I have been saying that Chinese restaurants need to modernise by serving small portions because families are getting smaller. And the newest outlet of Long Beach at Robertson Quay has answered the call.
Long Beach seafood restaurant started in 1946 and created the original black pepper crab in 1982. At their new outlet, they provide a sampling menu, which serves small portions of their signature dishes so that solo diners and couples could try more. Actually, I think 3-4 people could share these dishes too.
Strangely, we have been eating a lot of oysters recently, Hokkaido oysters at Restaurant Beurre and Canadian oysters at a bar on Emerald Hill. But the Scottish oysters (6pc small or 4pc large, $28) here win hands-down. They are clean and sweet with the taste of the ocean. It is an immense bliss to slurp them.
The Scottish royal razor clam ($12/pc) is steamed and topped with garlic, fried garlic, and vermicelli. I’m not a big fan of razor clam in general, so this is just ok for me.
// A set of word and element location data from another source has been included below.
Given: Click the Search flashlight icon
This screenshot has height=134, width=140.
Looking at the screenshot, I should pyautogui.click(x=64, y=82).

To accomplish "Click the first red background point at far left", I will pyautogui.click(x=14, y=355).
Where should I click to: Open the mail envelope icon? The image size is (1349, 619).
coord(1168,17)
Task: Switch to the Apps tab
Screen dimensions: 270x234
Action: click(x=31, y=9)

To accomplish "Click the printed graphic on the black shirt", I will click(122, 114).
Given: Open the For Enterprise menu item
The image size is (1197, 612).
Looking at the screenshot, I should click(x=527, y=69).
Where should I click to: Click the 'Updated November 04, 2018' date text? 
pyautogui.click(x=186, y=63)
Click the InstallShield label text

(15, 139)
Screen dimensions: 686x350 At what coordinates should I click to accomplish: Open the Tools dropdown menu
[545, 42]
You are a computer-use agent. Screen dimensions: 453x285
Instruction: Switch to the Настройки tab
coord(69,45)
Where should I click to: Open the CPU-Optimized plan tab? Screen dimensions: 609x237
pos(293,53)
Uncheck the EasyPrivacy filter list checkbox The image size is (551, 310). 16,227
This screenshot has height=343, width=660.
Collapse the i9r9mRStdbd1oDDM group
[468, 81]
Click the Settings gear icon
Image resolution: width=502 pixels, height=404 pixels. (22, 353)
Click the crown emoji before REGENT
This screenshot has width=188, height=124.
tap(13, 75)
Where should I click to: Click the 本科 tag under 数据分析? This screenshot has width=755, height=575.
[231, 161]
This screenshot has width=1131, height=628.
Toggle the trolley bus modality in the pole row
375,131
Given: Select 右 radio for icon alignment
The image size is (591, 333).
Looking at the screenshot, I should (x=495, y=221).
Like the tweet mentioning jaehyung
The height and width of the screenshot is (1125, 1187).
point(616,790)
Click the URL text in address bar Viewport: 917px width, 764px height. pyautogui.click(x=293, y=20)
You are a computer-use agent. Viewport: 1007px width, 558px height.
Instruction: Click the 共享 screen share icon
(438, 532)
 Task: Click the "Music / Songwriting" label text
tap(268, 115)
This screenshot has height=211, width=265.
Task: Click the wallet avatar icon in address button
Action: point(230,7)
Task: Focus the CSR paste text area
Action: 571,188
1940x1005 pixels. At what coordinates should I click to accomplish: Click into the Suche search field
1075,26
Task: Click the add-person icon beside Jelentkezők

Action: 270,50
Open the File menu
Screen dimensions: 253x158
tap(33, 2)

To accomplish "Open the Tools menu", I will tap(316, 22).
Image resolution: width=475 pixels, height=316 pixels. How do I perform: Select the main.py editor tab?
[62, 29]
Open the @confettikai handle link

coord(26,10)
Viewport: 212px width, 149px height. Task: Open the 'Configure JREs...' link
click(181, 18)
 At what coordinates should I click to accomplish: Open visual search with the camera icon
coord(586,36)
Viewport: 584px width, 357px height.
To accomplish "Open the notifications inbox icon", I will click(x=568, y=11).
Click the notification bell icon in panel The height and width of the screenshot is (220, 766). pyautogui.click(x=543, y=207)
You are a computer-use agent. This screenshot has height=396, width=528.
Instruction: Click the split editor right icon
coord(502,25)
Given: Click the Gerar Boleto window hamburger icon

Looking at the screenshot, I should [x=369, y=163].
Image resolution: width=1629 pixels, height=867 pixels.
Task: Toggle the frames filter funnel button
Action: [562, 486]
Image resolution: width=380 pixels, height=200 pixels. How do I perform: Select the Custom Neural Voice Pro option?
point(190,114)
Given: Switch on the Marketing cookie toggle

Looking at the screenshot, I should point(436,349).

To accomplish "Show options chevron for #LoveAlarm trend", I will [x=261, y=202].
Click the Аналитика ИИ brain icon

The live prawns in Kupang style (3pc/$14): the prawns are huge, firm, fresh, and very, very sweet. They are so sweet that they are not overpowered by the savoury, thick soup that is a mix between laksa and curry. I suggest that they can add some noodles or bee hoon to it.
For the chilli crab ($18) on the sampling menu, they handpull the meat freshly out of the crab. It’s pretty good value with that much fresh crab. At some restaurants, the chilli sauce tends to be more spicy than sweet, or more sweet but not spicy, but here, the chilli sauce is a nice balance. Not bad.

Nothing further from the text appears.